◆ **REQUIREMENT**
For this exercise, print the records below verbatim.

(Dataset excerpts)

━━━━━━━━━━━━━━━━

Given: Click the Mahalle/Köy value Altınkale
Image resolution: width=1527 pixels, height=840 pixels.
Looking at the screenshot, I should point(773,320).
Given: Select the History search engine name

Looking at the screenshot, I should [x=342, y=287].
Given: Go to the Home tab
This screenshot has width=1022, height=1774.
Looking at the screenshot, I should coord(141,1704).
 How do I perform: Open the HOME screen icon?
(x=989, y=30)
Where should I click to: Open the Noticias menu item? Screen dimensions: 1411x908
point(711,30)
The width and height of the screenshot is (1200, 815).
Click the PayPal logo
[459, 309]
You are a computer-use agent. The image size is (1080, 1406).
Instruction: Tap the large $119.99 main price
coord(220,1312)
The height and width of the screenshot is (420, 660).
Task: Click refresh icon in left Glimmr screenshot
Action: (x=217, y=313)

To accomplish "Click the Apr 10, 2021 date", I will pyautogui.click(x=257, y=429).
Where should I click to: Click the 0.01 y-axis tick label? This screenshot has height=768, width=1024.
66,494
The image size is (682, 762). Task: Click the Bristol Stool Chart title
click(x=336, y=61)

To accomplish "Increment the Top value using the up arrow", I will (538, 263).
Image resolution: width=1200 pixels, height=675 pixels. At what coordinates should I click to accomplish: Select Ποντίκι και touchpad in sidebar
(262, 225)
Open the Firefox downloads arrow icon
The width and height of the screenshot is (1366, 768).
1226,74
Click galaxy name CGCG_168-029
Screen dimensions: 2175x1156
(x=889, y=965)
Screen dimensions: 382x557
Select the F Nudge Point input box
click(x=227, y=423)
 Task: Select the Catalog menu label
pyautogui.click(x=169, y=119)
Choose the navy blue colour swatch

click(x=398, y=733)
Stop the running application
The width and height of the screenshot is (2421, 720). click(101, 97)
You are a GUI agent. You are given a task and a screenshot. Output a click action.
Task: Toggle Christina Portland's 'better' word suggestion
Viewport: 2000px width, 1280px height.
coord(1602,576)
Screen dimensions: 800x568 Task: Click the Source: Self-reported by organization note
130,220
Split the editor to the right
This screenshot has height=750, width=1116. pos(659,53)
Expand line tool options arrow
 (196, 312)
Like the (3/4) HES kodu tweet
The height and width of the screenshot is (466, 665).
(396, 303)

━━━━━━━━━━━━━━━━

◆ **RESPONSE TO THIS TASK**
Given: Click the Mahalle/Köy value Altınkale
Image resolution: width=1527 pixels, height=840 pixels.
Looking at the screenshot, I should point(773,320).
Given: Select the History search engine name

Looking at the screenshot, I should [x=342, y=287].
Given: Go to the Home tab
This screenshot has width=1022, height=1774.
Looking at the screenshot, I should coord(141,1704).
 How do I perform: Open the HOME screen icon?
(x=989, y=30)
Where should I click to: Open the Noticias menu item? Screen dimensions: 1411x908
point(711,30)
The width and height of the screenshot is (1200, 815).
Click the PayPal logo
[459, 309]
You are a computer-use agent. The image size is (1080, 1406).
Instruction: Tap the large $119.99 main price
coord(220,1312)
The height and width of the screenshot is (420, 660).
Task: Click refresh icon in left Glimmr screenshot
Action: (x=217, y=313)

To accomplish "Click the Apr 10, 2021 date", I will pyautogui.click(x=257, y=429).
Where should I click to: Click the 0.01 y-axis tick label? This screenshot has height=768, width=1024.
66,494
The image size is (682, 762). Task: Click the Bristol Stool Chart title
click(x=336, y=61)

To accomplish "Increment the Top value using the up arrow", I will (538, 263).
Image resolution: width=1200 pixels, height=675 pixels. At what coordinates should I click to accomplish: Select Ποντίκι και touchpad in sidebar
(262, 225)
Open the Firefox downloads arrow icon
The width and height of the screenshot is (1366, 768).
1226,74
Click galaxy name CGCG_168-029
Screen dimensions: 2175x1156
(x=889, y=965)
Screen dimensions: 382x557
Select the F Nudge Point input box
click(x=227, y=423)
 Task: Select the Catalog menu label
pyautogui.click(x=169, y=119)
Choose the navy blue colour swatch

click(x=398, y=733)
Stop the running application
The width and height of the screenshot is (2421, 720). click(101, 97)
You are a GUI agent. You are given a task and a screenshot. Output a click action.
Task: Toggle Christina Portland's 'better' word suggestion
Viewport: 2000px width, 1280px height.
coord(1602,576)
Screen dimensions: 800x568 Task: Click the Source: Self-reported by organization note
130,220
Split the editor to the right
This screenshot has height=750, width=1116. pos(659,53)
Expand line tool options arrow
 (196, 312)
Like the (3/4) HES kodu tweet
The height and width of the screenshot is (466, 665).
(396, 303)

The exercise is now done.